* Exercise instructions
Taking the line with "You are a GUI" as the first and the line with "Given: Select Extensions" as the last, set down exactly every line in that range from the entries below, and no more.

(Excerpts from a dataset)
◆ ◆ ◆ ◆ ◆

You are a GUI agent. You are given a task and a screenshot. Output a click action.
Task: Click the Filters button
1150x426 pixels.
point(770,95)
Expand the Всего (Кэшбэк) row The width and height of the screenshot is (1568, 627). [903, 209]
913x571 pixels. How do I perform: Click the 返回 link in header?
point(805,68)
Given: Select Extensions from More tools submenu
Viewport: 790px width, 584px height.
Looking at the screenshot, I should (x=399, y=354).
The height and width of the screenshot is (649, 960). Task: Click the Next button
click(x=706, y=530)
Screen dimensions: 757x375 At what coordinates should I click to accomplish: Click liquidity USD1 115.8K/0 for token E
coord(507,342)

◆ ◆ ◆ ◆ ◆

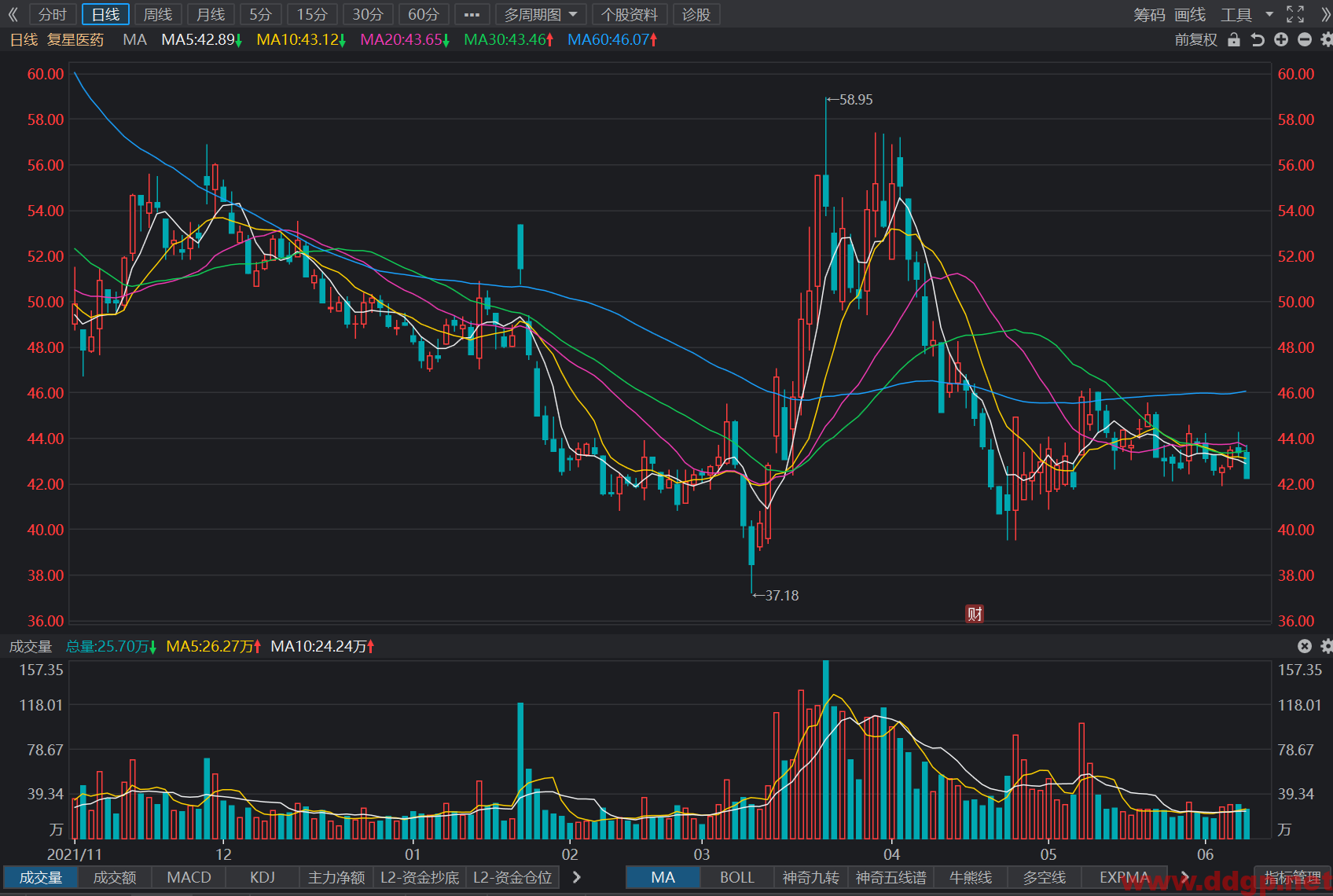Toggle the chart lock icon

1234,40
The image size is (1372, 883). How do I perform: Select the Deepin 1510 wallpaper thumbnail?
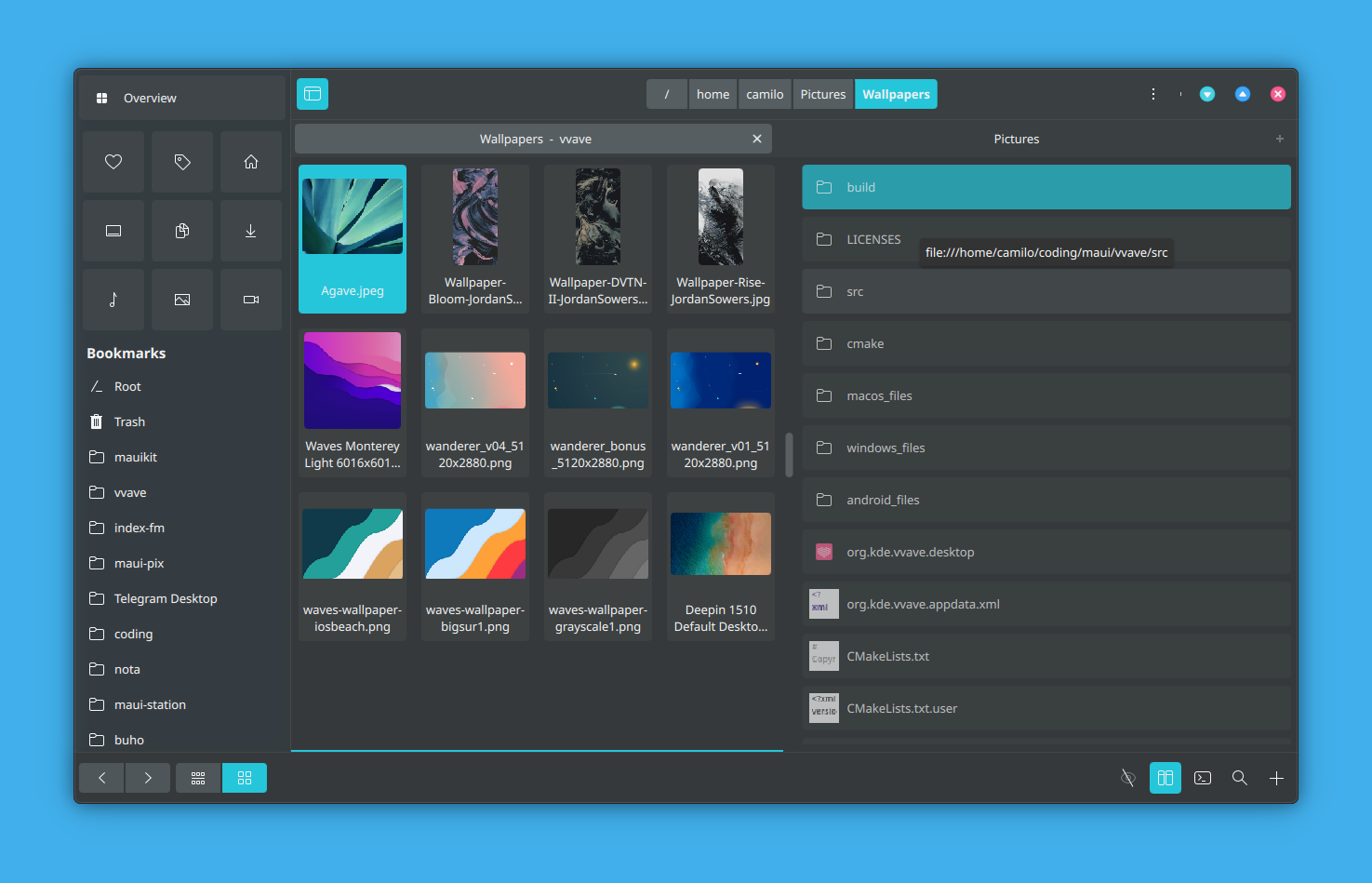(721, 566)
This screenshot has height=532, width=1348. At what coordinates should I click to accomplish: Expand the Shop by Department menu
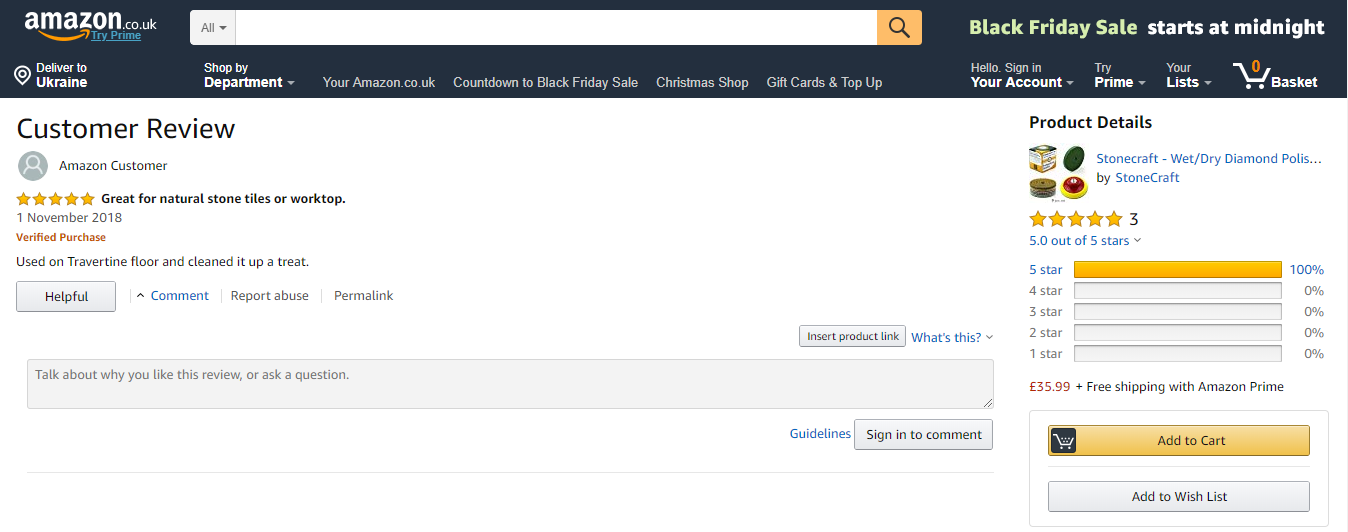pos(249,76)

◆ ◆ ◆ ◆ ◆

* Answer to the problem
You are a GUI agent. You are given a task and a screenshot. Output a click action.
Task: Click the Filters button
1150x426 pixels.
point(770,95)
Expand the Всего (Кэшбэк) row The width and height of the screenshot is (1568, 627). [903, 209]
913x571 pixels. How do I perform: Click the 返回 link in header?
point(805,68)
Given: Select Extensions from More tools submenu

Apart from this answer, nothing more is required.